--- Start of Extract to read ---

Three times a day, the men who trade in dreams of wealth make the rounds of barber shops, bus stops, even city hall and the local schools, offering jackpots of 400 pesos, or $20 dollars - five times the minimum wage - on a one-peso bet.

On many millions of bets large and small, the Government estimates, gambling syndicates earn $2.5 million a day nationwide.

Several proposals are pending in Congress to investigate the racket, which a leading leftist organizer, Lorenzo Tanada, recently called one of the country's three main problems, along with corruption and American influence. Aquino Urges Crackdown

President Corazon C. Aquino and the powerful Roman Catholic church have voiced their opposition to gambling, although the Government operates a lottery and licenses a limited number of legal casinos.

Mrs. Aquino recently called for a crackdown on illegal gambling, which she termed ''the sickness of Filipino youth.''

But few people here, in the hometown of one of the reputed kingpins of jueteng, think investigations and crackdowns will get very far.

''I will challenge anybody who will say I can stop it,'' said Gen. Eduardo Taduran, until recently the regional military commander in nearby San Fernando. ''If I will be allowed to shoot perhaps the operator, that will stop it. It cannot be stopped by laws or moral suasion.''

''It's very silent and very lucrative,'' he said. ''It has a very high degree of corruptibility.''

''I cannot tell you the offers that have been made to me by these men,'' the general said. ''Ask anything. It will be given.''

Chito Roque, who heads the Government's Task Force Anti-Gambling, told a House committee, ''It is impossible to believe that illegal gambling could exist in a town without the knowledge of the mayor and chief of police.'' Kingpin Heavily Guarded

One of the men identified at a recent Senate hearing as a jueteng kingpin, Bong Pineda, lives in a walled and fortified compound at the edge of the ricefields that surround Lubao.

Approached by a reporter, an armed guard at the heavy iron gate called down from a 20-foot watchtower that Mr. Pineda was not there.

''He is a godfather-type figure,'' said the local priest, the Rev. Jose Lacap, who said Mr. Pineda had donated funds and labor for improvements to the church. ''He's very kind, you know, and if you see him, he talks in a very low voice and you can hardly hear him.''

But he added: ''If you go to his home, the first thing you would find is armed men around him. I get kind of scared when I go there.''

According to residents' accounts, Mr. Pineda has become increasingly involved in local politics, and he is said to have paid for two police jeeps and a police outpost near his home.

--- End of Extract to read ---

What is asked:
1. Name every person the article on illegal gambling syndicates identifies by name.
2. Resume the article on illegal gambling syndicates after its final paragraph and write a few more paragraphs in the same reporting style.

--- Start of Items ---

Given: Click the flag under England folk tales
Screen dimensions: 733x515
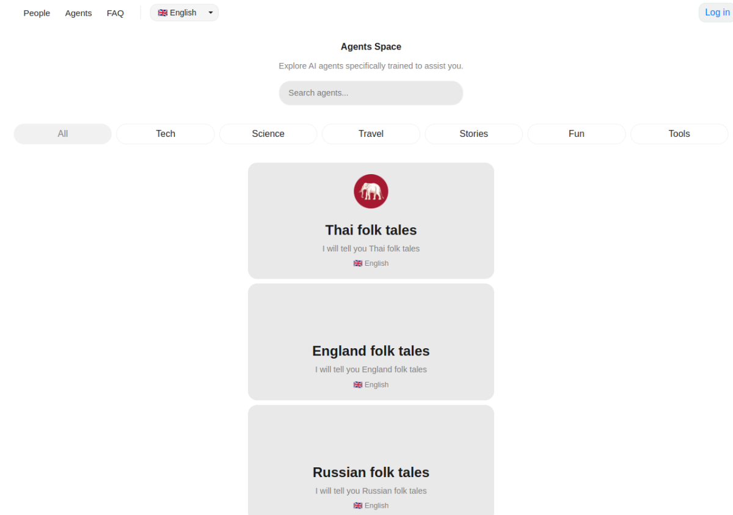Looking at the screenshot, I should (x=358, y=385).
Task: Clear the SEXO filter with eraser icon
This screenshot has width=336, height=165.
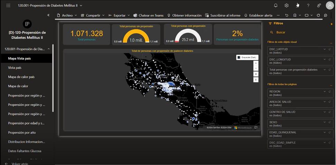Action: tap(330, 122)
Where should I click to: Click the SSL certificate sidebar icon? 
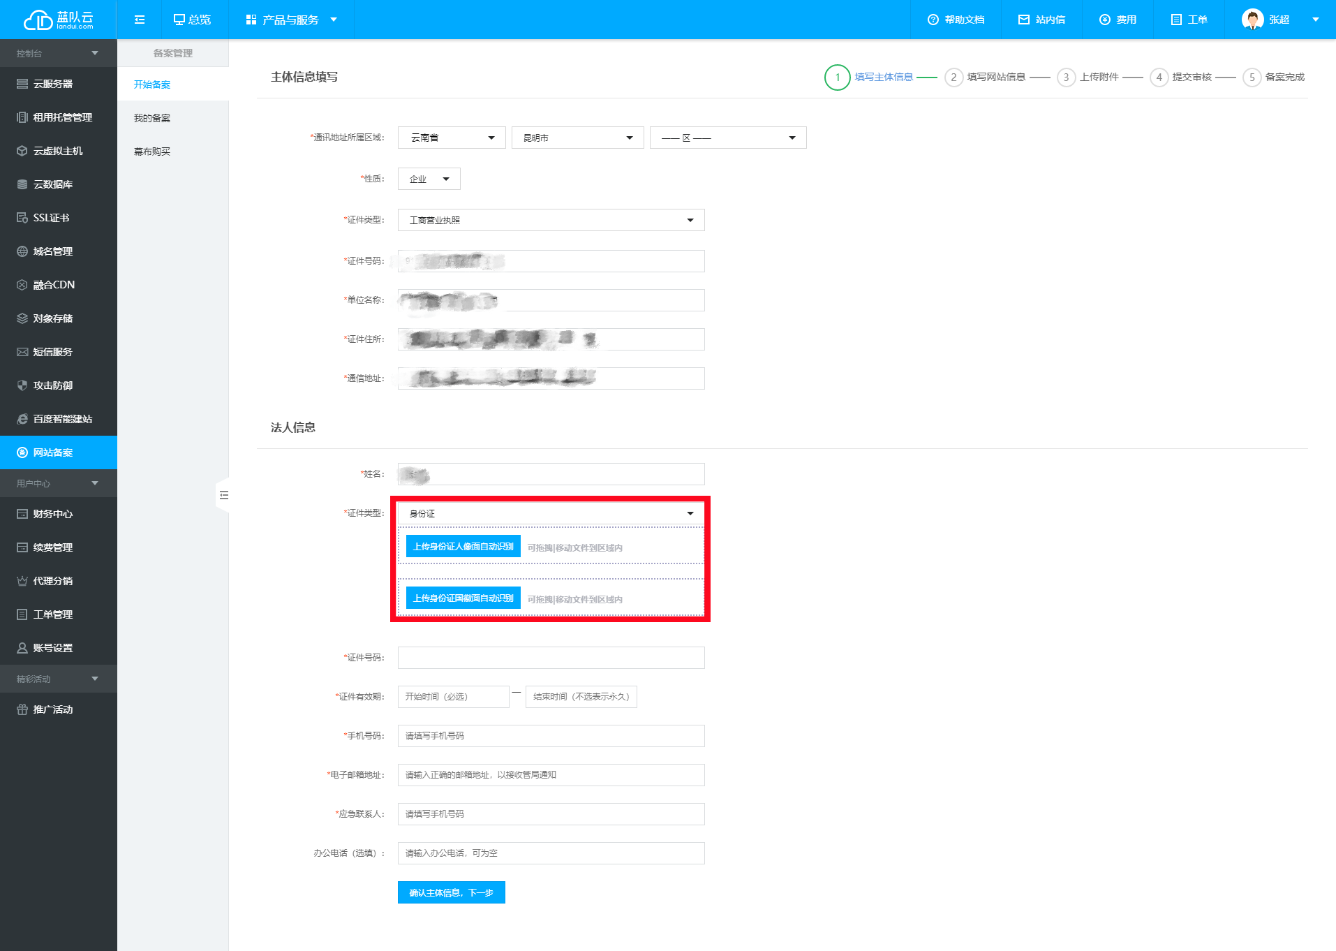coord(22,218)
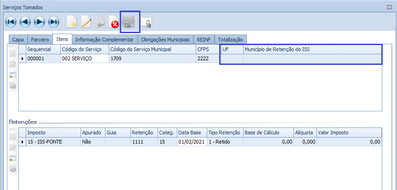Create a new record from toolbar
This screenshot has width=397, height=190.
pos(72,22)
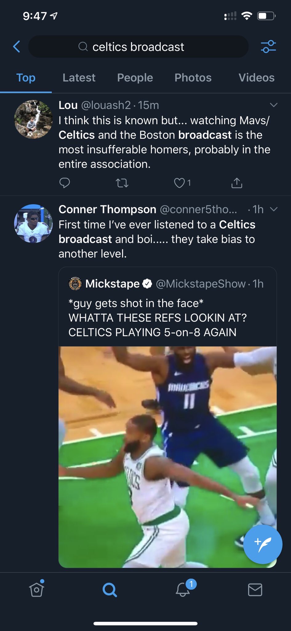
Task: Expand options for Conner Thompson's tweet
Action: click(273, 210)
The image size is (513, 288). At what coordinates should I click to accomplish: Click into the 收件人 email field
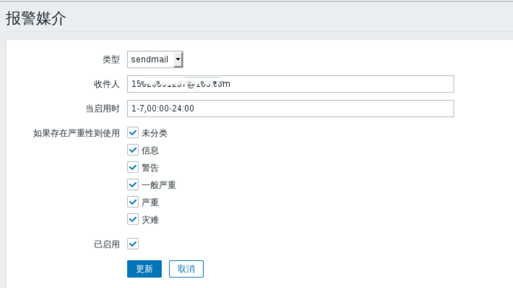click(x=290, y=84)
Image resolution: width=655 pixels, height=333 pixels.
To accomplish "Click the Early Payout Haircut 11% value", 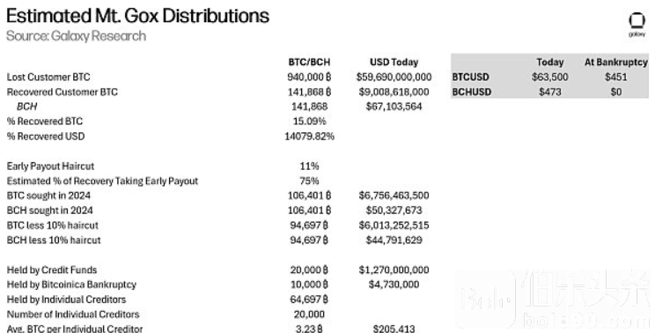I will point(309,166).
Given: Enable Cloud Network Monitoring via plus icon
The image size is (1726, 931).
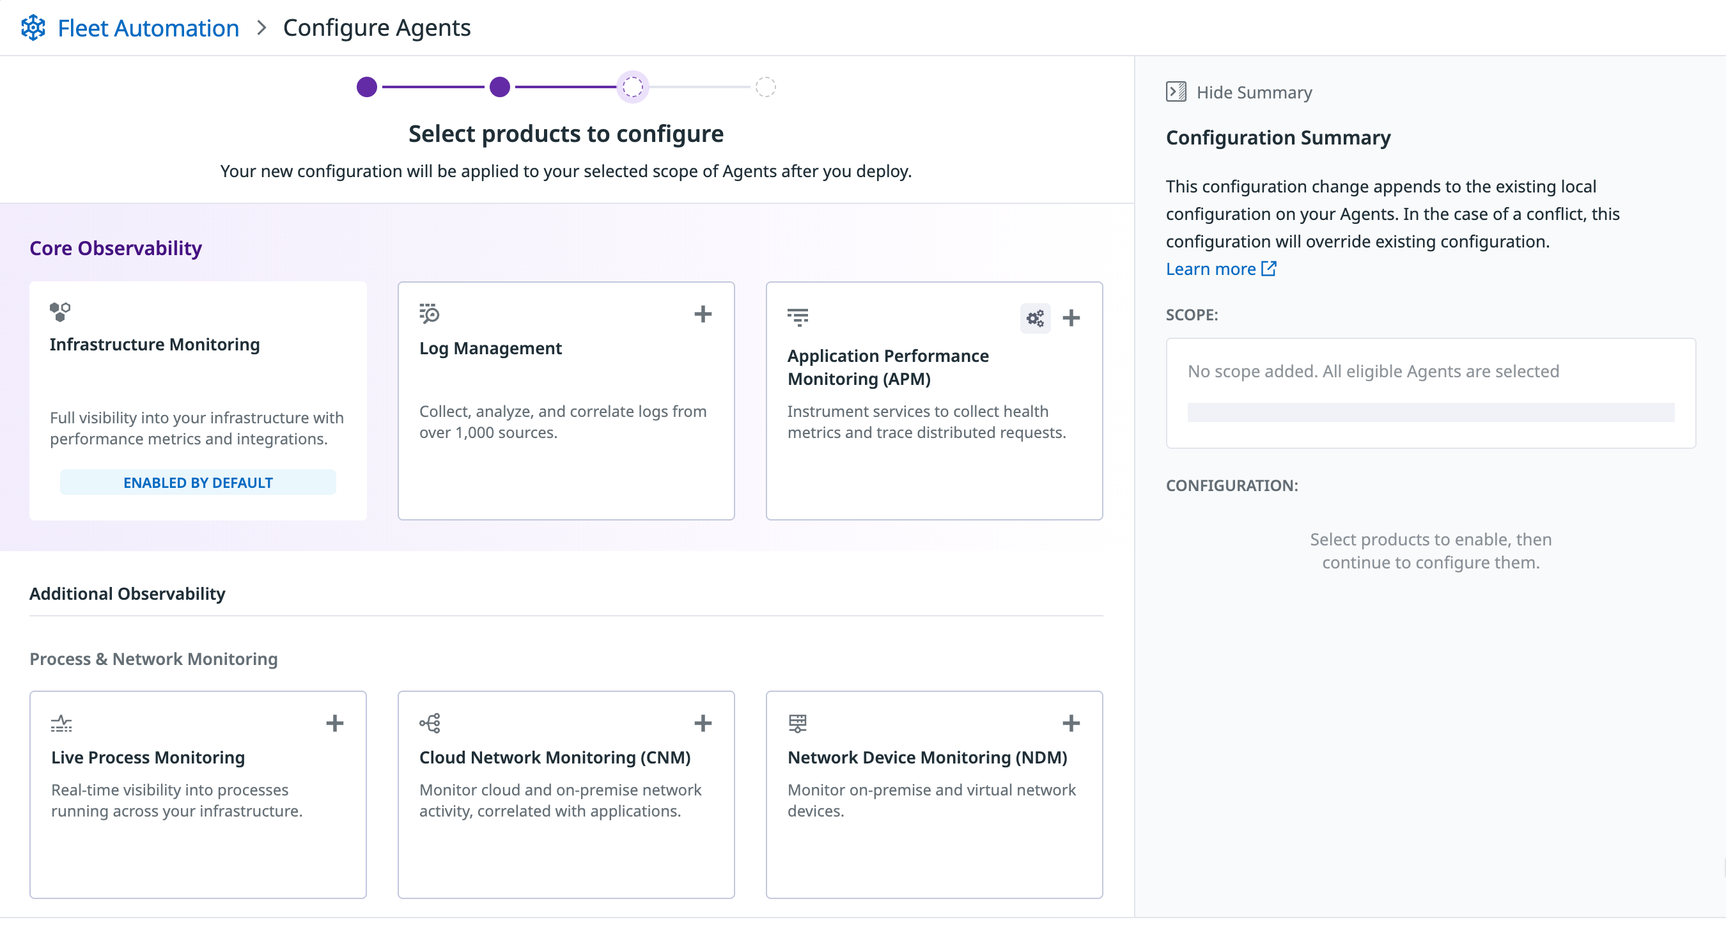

--- End of Items ---

Per-task answers:
1.
Lorenzo Tanada
Corazon C. Aquino
Eduardo Taduran
Chito Roque
Bong Pineda
Jose Lacap

2.
Gil Baluyut, who is filling in as mayor during elections, said, ''The police, the mayor and high-ranking military officers are all on the take.'' As a result, he said, ''I think some officials might develop poor vision.'' 'People Are Getting Poor'

''In our town, a lot of people are getting rich from jueteng,'' he said. ''But a lot more people are getting poor.''

In the mayor's anteroom and outside the courtroom down the hall, idlers waited for the jueteng collector to make his midday rounds.

In the form popular in Lubao, jueteng bettors select two numbers between 1 and 37 based on anything from the license plates of cars involved in accidents to the numbers of candidates running in elections to the configurations of spider webs.

A copy editor at a Manila newspaper once bet the death toll in a typhoon and won. ''He felt so guilty about it,'' a colleague said.

Various numerical superstitions also come into play, bettors say. Astrological charts are consulted, and lucky numbers are called upon. Interpretation of Dreams

But dreams are the most popular source of numbers, and have given jueteng a mystique that goes beyond simple gambling.

Jueteng collectors become experts at dream interpretation, and some carry anatomical charts with numbers assigned to parts of the body that might appear in dreams.

In schools in nearby Nueva Ecija, parents there say, teachers have taken to asking the students about their dreams each morning, then hurrying from the classroom to bet.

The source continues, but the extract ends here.